◆ **EXERCISE AIM**
Carry on the essay below about the Beethoven courses at Casa Orfeo in Positano, starting right after its final sentence.

◆ **EXTRACT TO READ**
• • •

A Half-Light between Heaven and Despair
The view from Casa Orfeo: Wilhelm Kempff’s mountain-top estate is today the home of the Kempff Foundation Beethoven Courses. He built the home especially for the purpose.
Two years ago, I was in Positano for an unforgettable period in October 2013–somehow the sense of awe was so much that I could not bring myself to write about it until now. Every year, eight pianists from around the world participate in an intense two-week course on the interpretation of Beethoven Sonatas, which were a specialty of the great German pianist Wilhelm Kempff. These take place in the Amalfi Coast of Italy, which is of a jagged, stark beauty. Started in 1957 by Kempff, the courses are today led by the very illuminating Bernd Goetzke, who was the final pupil of Arturo Benedetti Michelangeli. I was very ill for weeks before I arrived, and was still very unwell during my stay; the impressions were nevertheless for a lifetime. Anybody who has had any type of extended convalescence understands the type of transformation that one goes through–almost as though a soul has aged through years of wisdom in sped-up time that simultaneously seems frozen while going through it.
Wilhelm Kempff (1895-1991) was a master at spiritual illumination of music, and a poetic messenger of its essence. He was at his best in concert.
Wilhelm Kempff was a musician’s musician, whose nature on stage was unpredictable but often miraculous–his combination of spirit and intellect, as well as decades of experience, combined for performances of unusual power. The tradition of his teaching was apparently a lively one here, and I was privileged to have been a part of these courses for a few days.
This is how Positano appeared every night in the storms–every evening they enveloped the enclave.
Upon arrival, I immediately sensed something about the beauty here–it was other-worldly but not in the postcard sense–it is a jagged, Shakespearean beauty–a mirror of inner drama, a confrontation of the individual with himself with primordial power. I felt as though I had been transported to Prospero’s island with his desolation of spirit and barren surroundings. Every evening, a thunderstorm passed through, with elemental power. It was as a fairy tale. Climbing the steps of the mountains from the village to the Casa Orfeo was almost a spiritual ritual. During the rains, they were zen-like rivers of rainwater.
A very young Wilhelm Kempff looking fabulously ready for a Prussian winter
Casa Orfeo–the beauty here was stark: a confrontation of the individual with dramatic nature, jagged cliffs, and primordial weather
Lessons were daily, for many hours–one wished to absorb every note and every word as musical and spiritual truth for a lifetime. The teaching of Prof. Goetzke seemed to hold the very key to Beethoven, who himself was inspired by Shakespeare’s Tempest.
To me, Casa Orfeo was something akin to Prospero’s Lair–lonely, intense, and desolate. It felt like the edge of the world.

• • •

◆ **PROVIDED DATA**
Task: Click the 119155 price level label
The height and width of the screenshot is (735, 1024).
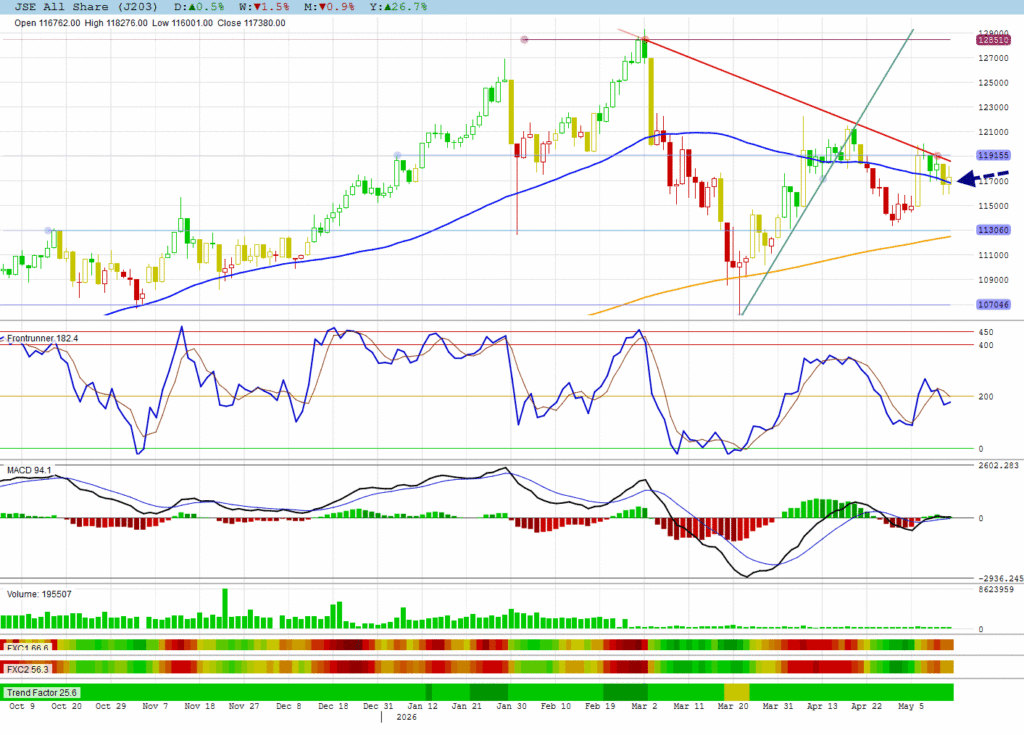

• • •

◆ **TASK RESPONSE**
To climb nightly to the village for meals required climbing Shakespearean stairs, which became torrential rivers of rain flow every night with the storms
Even the entrance to Casa Orfeo seems legendary and medieval
Casa Orfeo is truly on an inhospitable mountain that somehow became a refuge
The vegetation is probably like that on Prospero’s Melonia–dramatic and other-worldly
I had enough strength to play the two F Major Sonatas of Beethoven–Opus 10#2, and Opus 54. I emerged from these lessons feeling like a changed person and musician, with renewed desire for better hearing, better sonic explorations, and more powerful dramatic narratives.
As night approached, one only sensed the sea as a vast presence and a void of energy in the darkness
Olive trees and lemon trees are stalwart presences on the cliffs
The half-light of this place is unique… it seems to describe an inward drama
Wilhelm Kempff teaches a student at the Beethoven Courses in Casa Orfeo
The views from the house seem to look to infinity
It would be impossible to forget the time here–one felt focused solitude for a musical retreat.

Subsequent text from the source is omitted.